[Supplied records Boundary: Start]
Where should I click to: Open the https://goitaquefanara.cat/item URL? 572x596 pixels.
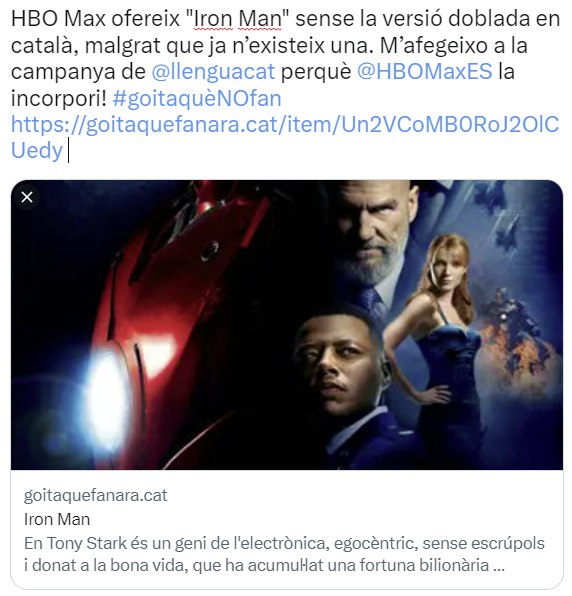pyautogui.click(x=285, y=137)
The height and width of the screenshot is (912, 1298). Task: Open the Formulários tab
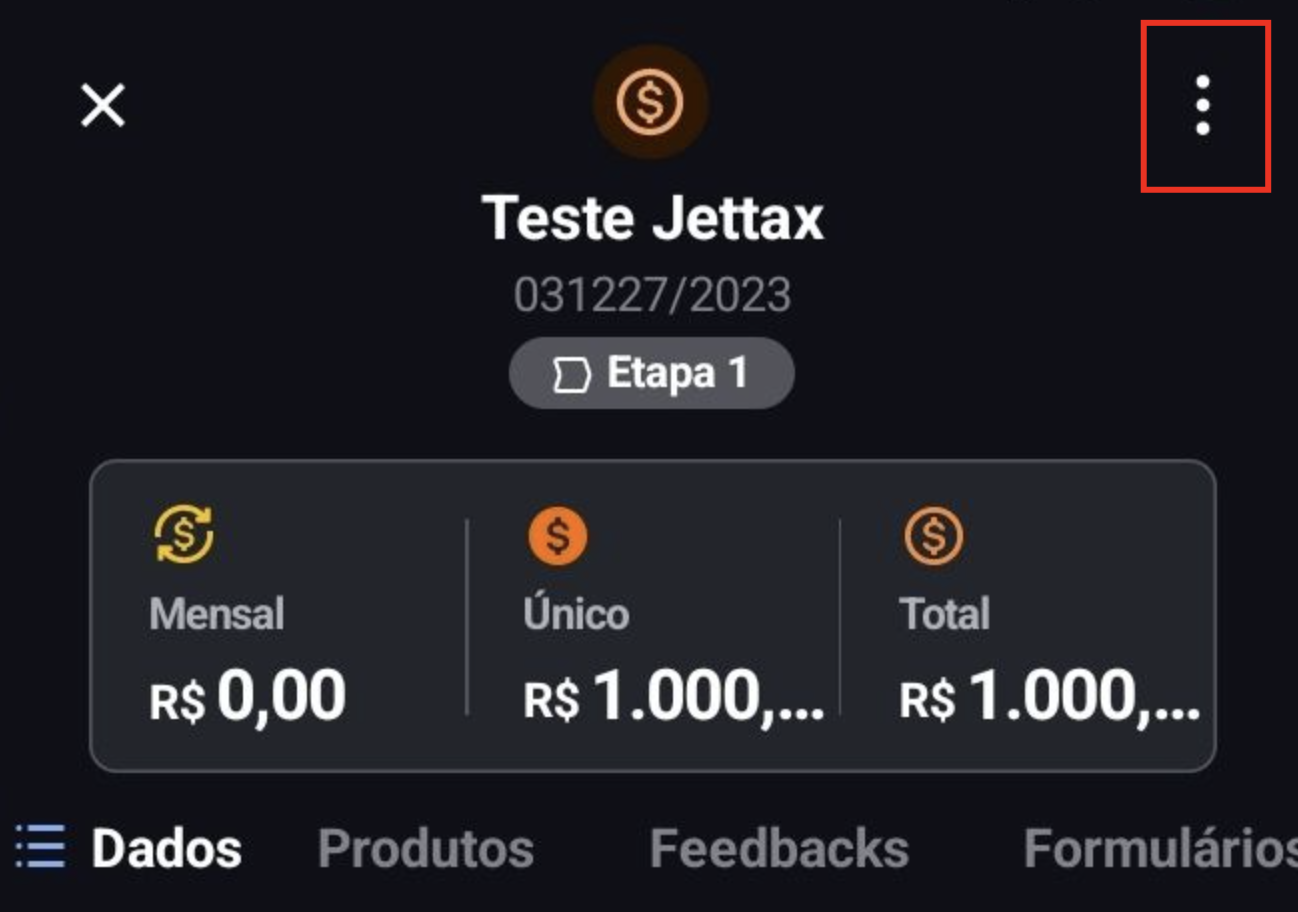[1160, 849]
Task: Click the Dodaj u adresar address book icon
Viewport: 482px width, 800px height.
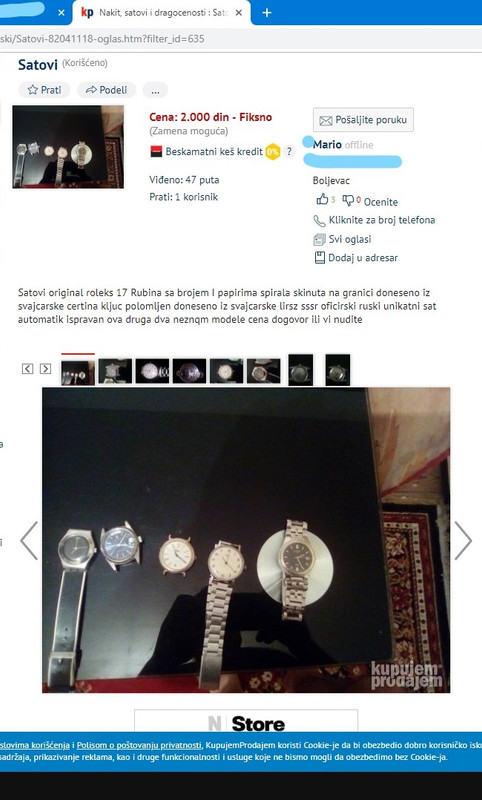Action: click(x=319, y=258)
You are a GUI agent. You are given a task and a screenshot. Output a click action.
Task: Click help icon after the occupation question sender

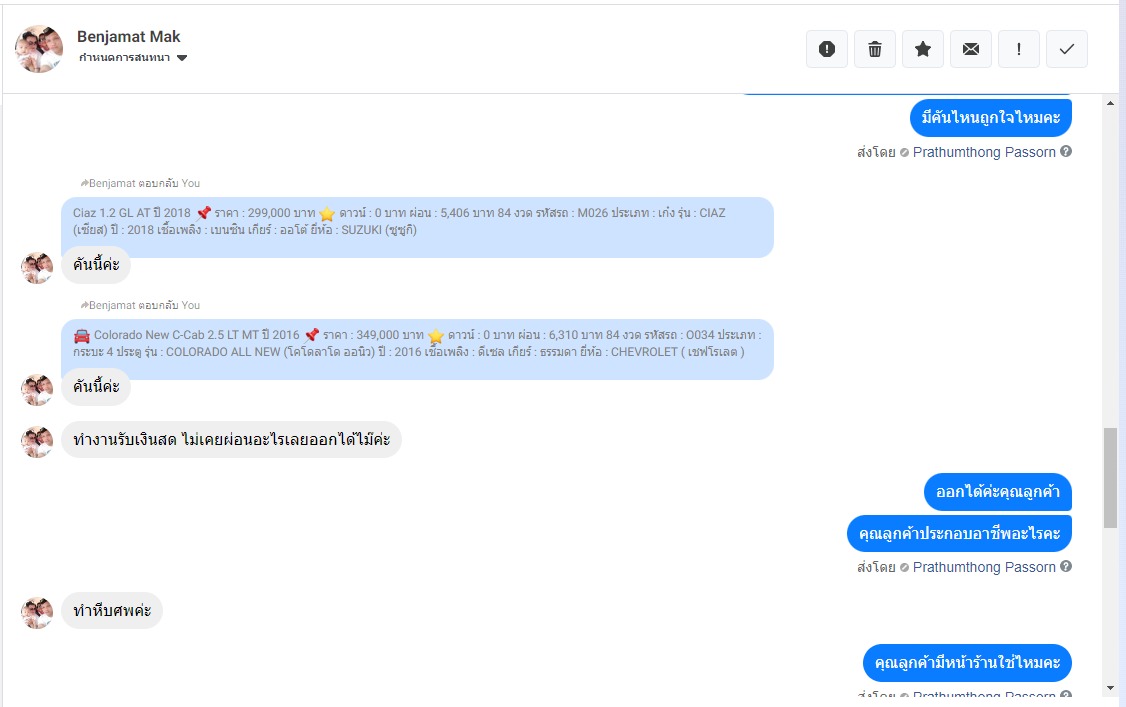1066,566
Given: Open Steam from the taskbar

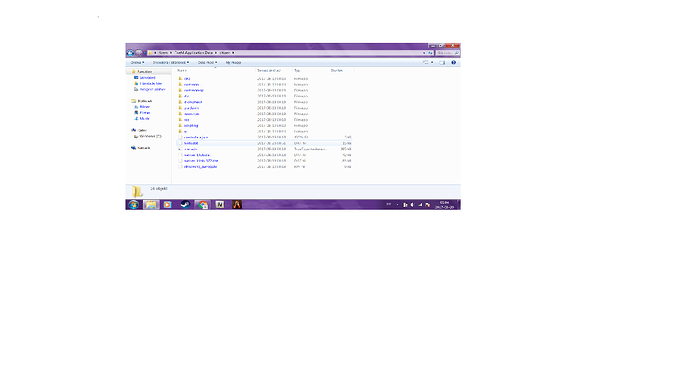Looking at the screenshot, I should pyautogui.click(x=185, y=205).
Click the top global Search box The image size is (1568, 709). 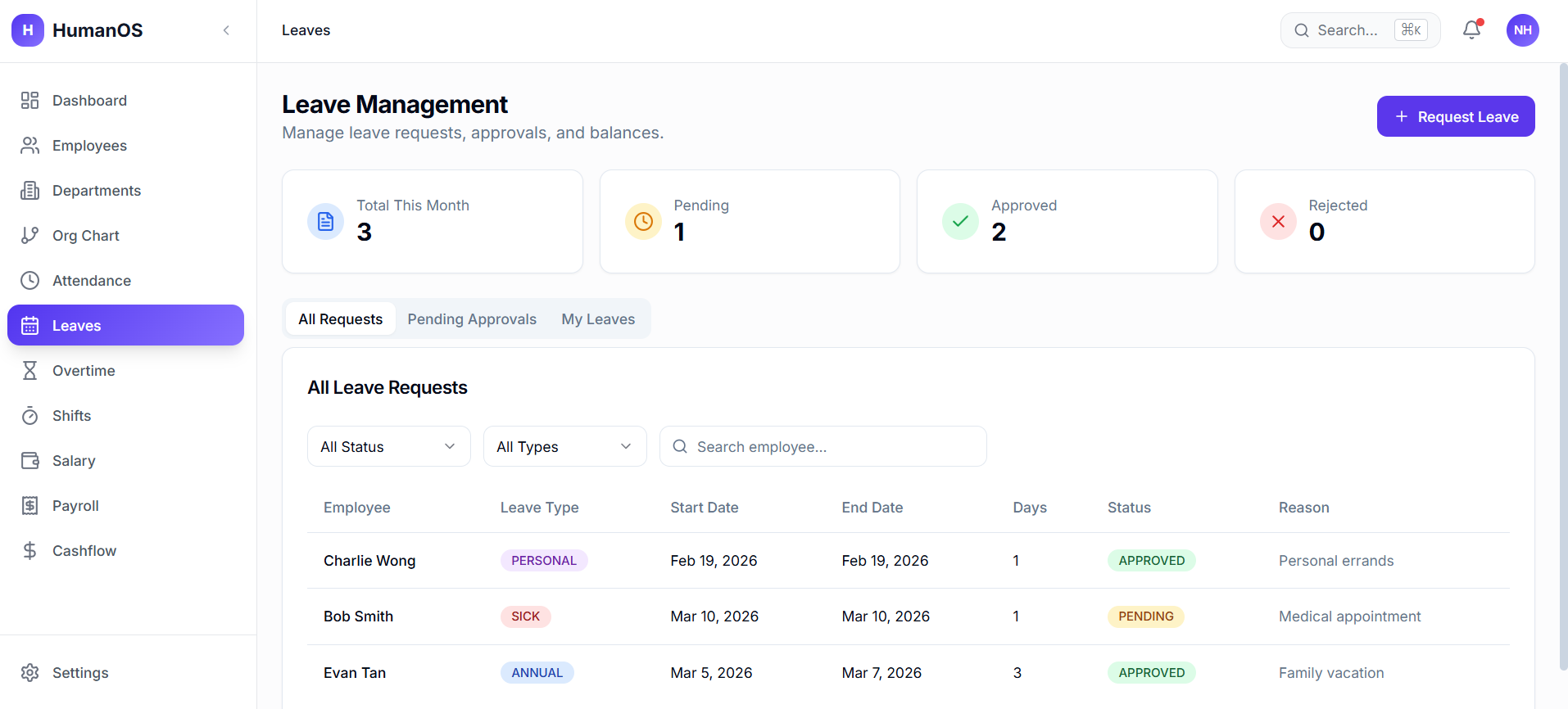pyautogui.click(x=1347, y=30)
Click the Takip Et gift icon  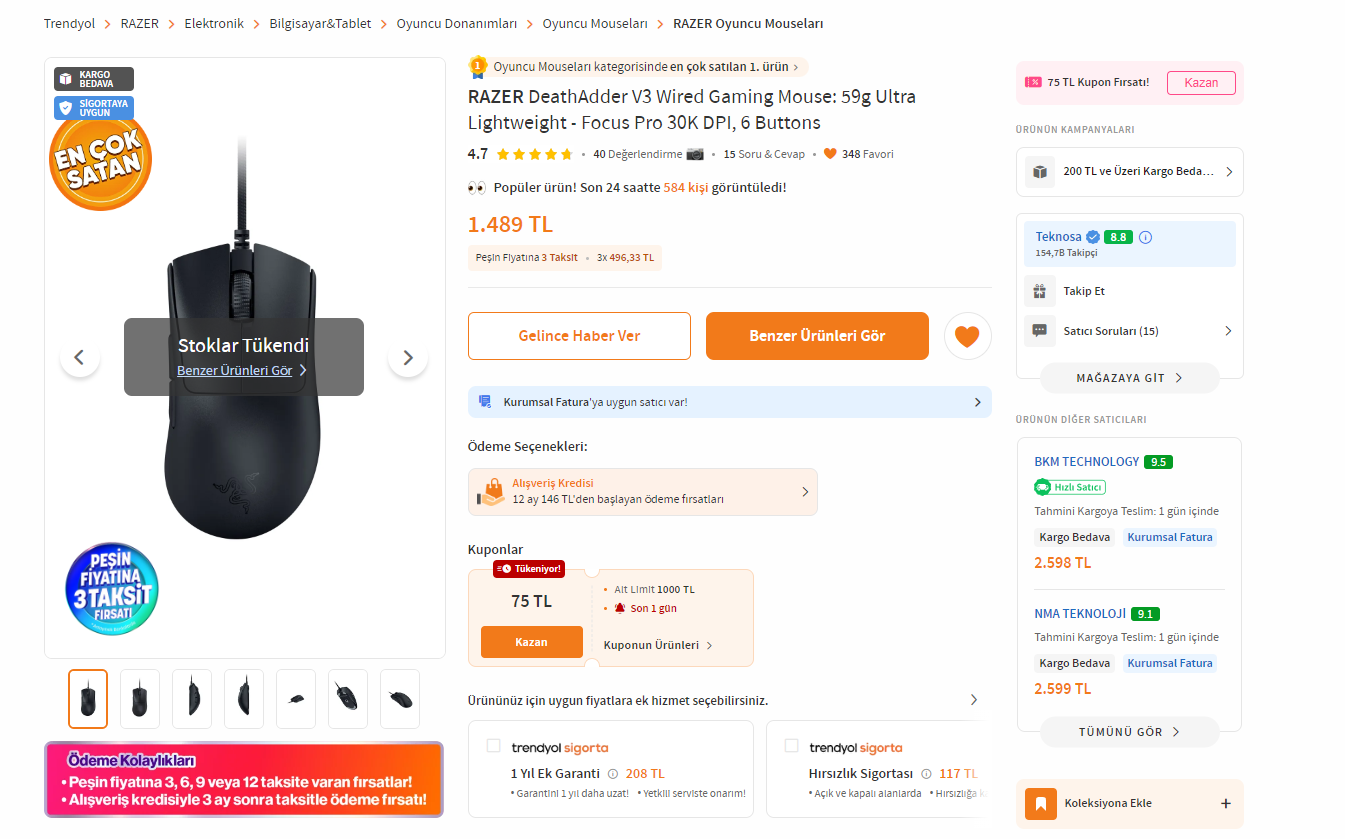(1040, 291)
[Supplied records Boundary: End]
▶ [What you will do]:
Exactly as written, repeat the lines of the material above from the first through the line holding "Task: Click the", with both ends in the copy and no pictures.

▶ [Exercise solution]:
Where should I click to: Open the https://goitaquefanara.cat/item URL? 572x596 pixels.
pyautogui.click(x=285, y=137)
The height and width of the screenshot is (912, 1298). Task: Open the Formulários tab
[1160, 849]
Task: Click the Dodaj u adresar address book icon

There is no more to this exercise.